### ACTIVITY
For every entry, output the exact wording.

Stored data entries
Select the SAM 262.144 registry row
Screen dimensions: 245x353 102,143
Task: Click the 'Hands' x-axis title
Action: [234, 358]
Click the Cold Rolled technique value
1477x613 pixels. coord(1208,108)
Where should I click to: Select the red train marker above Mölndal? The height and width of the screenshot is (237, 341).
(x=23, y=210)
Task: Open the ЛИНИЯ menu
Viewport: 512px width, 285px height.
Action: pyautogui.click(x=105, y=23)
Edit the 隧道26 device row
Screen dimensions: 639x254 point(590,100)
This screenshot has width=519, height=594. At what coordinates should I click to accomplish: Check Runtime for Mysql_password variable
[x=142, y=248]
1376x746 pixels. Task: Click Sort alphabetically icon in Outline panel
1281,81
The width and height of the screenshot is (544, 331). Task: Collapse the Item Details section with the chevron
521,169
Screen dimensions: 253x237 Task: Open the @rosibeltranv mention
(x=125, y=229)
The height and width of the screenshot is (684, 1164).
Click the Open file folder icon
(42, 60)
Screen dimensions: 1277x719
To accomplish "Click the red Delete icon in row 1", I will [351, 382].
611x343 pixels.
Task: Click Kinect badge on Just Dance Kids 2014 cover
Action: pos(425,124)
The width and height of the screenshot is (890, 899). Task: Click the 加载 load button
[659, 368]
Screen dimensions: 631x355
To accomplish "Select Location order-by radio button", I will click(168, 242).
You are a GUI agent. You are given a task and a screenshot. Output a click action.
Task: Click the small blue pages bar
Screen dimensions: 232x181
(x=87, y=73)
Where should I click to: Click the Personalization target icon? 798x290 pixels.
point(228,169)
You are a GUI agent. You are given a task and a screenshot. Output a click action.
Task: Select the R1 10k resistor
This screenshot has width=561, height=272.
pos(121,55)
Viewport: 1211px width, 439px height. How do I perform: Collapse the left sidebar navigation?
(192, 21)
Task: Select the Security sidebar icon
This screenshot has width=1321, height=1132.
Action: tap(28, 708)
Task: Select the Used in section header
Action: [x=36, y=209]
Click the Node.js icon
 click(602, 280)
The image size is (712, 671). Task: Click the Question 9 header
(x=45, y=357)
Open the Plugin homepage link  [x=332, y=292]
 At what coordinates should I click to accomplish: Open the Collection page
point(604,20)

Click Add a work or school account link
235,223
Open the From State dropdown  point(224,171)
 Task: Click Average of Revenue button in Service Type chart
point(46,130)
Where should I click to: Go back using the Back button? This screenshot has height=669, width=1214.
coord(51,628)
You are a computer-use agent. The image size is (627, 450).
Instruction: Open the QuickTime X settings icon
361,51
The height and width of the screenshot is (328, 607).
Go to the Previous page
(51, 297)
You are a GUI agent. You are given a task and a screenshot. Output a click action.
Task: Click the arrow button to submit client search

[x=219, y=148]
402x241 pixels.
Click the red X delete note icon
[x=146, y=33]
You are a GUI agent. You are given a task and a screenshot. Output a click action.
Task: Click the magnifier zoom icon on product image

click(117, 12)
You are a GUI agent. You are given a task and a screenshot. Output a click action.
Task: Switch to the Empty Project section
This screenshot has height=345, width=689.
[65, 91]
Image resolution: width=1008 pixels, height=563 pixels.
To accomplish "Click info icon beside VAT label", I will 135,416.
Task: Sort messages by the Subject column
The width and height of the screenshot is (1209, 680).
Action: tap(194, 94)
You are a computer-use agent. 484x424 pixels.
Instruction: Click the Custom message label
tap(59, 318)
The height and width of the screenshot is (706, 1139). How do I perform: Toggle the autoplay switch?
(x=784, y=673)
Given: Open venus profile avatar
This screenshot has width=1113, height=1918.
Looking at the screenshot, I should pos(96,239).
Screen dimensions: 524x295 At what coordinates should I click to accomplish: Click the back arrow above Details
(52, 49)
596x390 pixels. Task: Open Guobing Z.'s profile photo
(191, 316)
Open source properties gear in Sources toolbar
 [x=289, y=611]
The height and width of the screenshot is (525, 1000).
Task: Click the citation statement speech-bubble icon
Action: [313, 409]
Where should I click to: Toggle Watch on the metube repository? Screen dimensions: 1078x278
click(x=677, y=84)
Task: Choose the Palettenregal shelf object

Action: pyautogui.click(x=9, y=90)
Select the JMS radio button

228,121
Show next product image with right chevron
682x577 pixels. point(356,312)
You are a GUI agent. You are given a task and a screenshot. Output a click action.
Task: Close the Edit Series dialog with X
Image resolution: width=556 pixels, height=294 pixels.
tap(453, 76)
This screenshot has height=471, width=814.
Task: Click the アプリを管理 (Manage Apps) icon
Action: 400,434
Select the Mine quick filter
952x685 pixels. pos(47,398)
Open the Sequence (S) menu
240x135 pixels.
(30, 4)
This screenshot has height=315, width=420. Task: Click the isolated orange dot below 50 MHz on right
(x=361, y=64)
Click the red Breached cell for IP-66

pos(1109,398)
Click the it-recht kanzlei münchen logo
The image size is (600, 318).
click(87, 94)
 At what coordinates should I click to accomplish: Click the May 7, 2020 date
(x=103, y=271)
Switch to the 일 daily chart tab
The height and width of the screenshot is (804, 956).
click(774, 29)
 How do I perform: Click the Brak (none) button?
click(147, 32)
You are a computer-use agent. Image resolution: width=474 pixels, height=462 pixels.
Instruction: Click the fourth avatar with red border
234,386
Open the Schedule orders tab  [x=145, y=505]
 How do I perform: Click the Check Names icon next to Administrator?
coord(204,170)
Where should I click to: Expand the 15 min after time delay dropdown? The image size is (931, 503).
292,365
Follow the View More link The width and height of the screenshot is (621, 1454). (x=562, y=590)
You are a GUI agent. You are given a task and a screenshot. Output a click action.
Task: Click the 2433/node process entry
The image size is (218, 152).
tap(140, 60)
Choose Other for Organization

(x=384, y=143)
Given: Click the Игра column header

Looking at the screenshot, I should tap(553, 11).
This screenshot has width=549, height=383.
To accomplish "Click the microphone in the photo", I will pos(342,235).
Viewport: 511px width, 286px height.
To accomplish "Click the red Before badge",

### RESULT OF THIS EXERCISE
Select the SAM 262.144 registry row
Screen dimensions: 245x353 102,143
Task: Click the 'Hands' x-axis title
Action: [234, 358]
Click the Cold Rolled technique value
1477x613 pixels. coord(1208,108)
Where should I click to: Select the red train marker above Mölndal? The height and width of the screenshot is (237, 341).
(x=23, y=210)
Task: Open the ЛИНИЯ menu
Viewport: 512px width, 285px height.
Action: pyautogui.click(x=105, y=23)
Edit the 隧道26 device row
Screen dimensions: 639x254 point(590,100)
This screenshot has width=519, height=594. At what coordinates should I click to accomplish: Check Runtime for Mysql_password variable
[x=142, y=248]
1376x746 pixels. Task: Click Sort alphabetically icon in Outline panel
1281,81
The width and height of the screenshot is (544, 331). Task: Collapse the Item Details section with the chevron
521,169
Screen dimensions: 253x237 Task: Open the @rosibeltranv mention
(x=125, y=229)
The height and width of the screenshot is (684, 1164).
Click the Open file folder icon
(42, 60)
Screen dimensions: 1277x719
To accomplish "Click the red Delete icon in row 1", I will [351, 382].
611x343 pixels.
Task: Click Kinect badge on Just Dance Kids 2014 cover
Action: pos(425,124)
The width and height of the screenshot is (890, 899). Task: Click the 加载 load button
[659, 368]
Screen dimensions: 631x355
To accomplish "Select Location order-by radio button", I will click(168, 242).
You are a GUI agent. You are given a task and a screenshot. Output a click action.
Task: Click the small blue pages bar
Screen dimensions: 232x181
(x=87, y=73)
Where should I click to: Click the Personalization target icon? 798x290 pixels.
point(228,169)
You are a GUI agent. You are given a task and a screenshot. Output a click action.
Task: Select the R1 10k resistor
This screenshot has width=561, height=272.
pos(121,55)
Viewport: 1211px width, 439px height. How do I perform: Collapse the left sidebar navigation?
(192, 21)
Task: Select the Security sidebar icon
This screenshot has width=1321, height=1132.
Action: tap(28, 708)
Task: Select the Used in section header
Action: [x=36, y=209]
Click the Node.js icon
 click(602, 280)
The image size is (712, 671). Task: Click the Question 9 header
(x=45, y=357)
Open the Plugin homepage link  [x=332, y=292]
 At what coordinates should I click to accomplish: Open the Collection page
point(604,20)

Click Add a work or school account link
235,223
Open the From State dropdown  point(224,171)
 Task: Click Average of Revenue button in Service Type chart
point(46,130)
Where should I click to: Go back using the Back button? This screenshot has height=669, width=1214.
coord(51,628)
You are a computer-use agent. The image size is (627, 450).
Instruction: Open the QuickTime X settings icon
361,51
The height and width of the screenshot is (328, 607).
Go to the Previous page
(51, 297)
You are a GUI agent. You are given a task and a screenshot. Output a click action.
Task: Click the arrow button to submit client search

[x=219, y=148]
402x241 pixels.
Click the red X delete note icon
[x=146, y=33]
You are a GUI agent. You are given a task and a screenshot. Output a click action.
Task: Click the magnifier zoom icon on product image

click(117, 12)
You are a GUI agent. You are given a task and a screenshot. Output a click action.
Task: Switch to the Empty Project section
This screenshot has height=345, width=689.
[65, 91]
Image resolution: width=1008 pixels, height=563 pixels.
To accomplish "Click info icon beside VAT label", I will 135,416.
Task: Sort messages by the Subject column
The width and height of the screenshot is (1209, 680).
Action: tap(194, 94)
You are a computer-use agent. 484x424 pixels.
Instruction: Click the Custom message label
tap(59, 318)
The height and width of the screenshot is (706, 1139). How do I perform: Toggle the autoplay switch?
(x=784, y=673)
Given: Open venus profile avatar
This screenshot has width=1113, height=1918.
Looking at the screenshot, I should pos(96,239).
Screen dimensions: 524x295 At what coordinates should I click to accomplish: Click the back arrow above Details
(52, 49)
596x390 pixels. Task: Open Guobing Z.'s profile photo
(191, 316)
Open source properties gear in Sources toolbar
 [x=289, y=611]
The height and width of the screenshot is (525, 1000).
Task: Click the citation statement speech-bubble icon
Action: [313, 409]
Where should I click to: Toggle Watch on the metube repository? Screen dimensions: 1078x278
click(x=677, y=84)
Task: Choose the Palettenregal shelf object

Action: pyautogui.click(x=9, y=90)
Select the JMS radio button

228,121
Show next product image with right chevron
682x577 pixels. point(356,312)
You are a GUI agent. You are given a task and a screenshot. Output a click action.
Task: Close the Edit Series dialog with X
Image resolution: width=556 pixels, height=294 pixels.
tap(453, 76)
This screenshot has height=471, width=814.
Task: Click the アプリを管理 (Manage Apps) icon
Action: 400,434
Select the Mine quick filter
952x685 pixels. pos(47,398)
Open the Sequence (S) menu
240x135 pixels.
(30, 4)
This screenshot has height=315, width=420. Task: Click the isolated orange dot below 50 MHz on right
(x=361, y=64)
Click the red Breached cell for IP-66

pos(1109,398)
Click the it-recht kanzlei münchen logo
The image size is (600, 318).
click(87, 94)
 At what coordinates should I click to accomplish: Click the May 7, 2020 date
(x=103, y=271)
Switch to the 일 daily chart tab
The height and width of the screenshot is (804, 956).
click(774, 29)
 How do I perform: Click the Brak (none) button?
click(147, 32)
You are a computer-use agent. Image resolution: width=474 pixels, height=462 pixels.
Instruction: Click the fourth avatar with red border
234,386
Open the Schedule orders tab  [x=145, y=505]
 How do I perform: Click the Check Names icon next to Administrator?
coord(204,170)
Where should I click to: Expand the 15 min after time delay dropdown? The image size is (931, 503).
292,365
Follow the View More link The width and height of the screenshot is (621, 1454). (x=562, y=590)
You are a GUI agent. You are given a task and a screenshot. Output a click action.
Task: Click the 2433/node process entry
The image size is (218, 152).
tap(140, 60)
Choose Other for Organization

(x=384, y=143)
Given: Click the Игра column header

Looking at the screenshot, I should tap(553, 11).
This screenshot has width=549, height=383.
To accomplish "Click the microphone in the photo", I will pos(342,235).
Viewport: 511px width, 286px height.
To accomplish "Click the red Before badge",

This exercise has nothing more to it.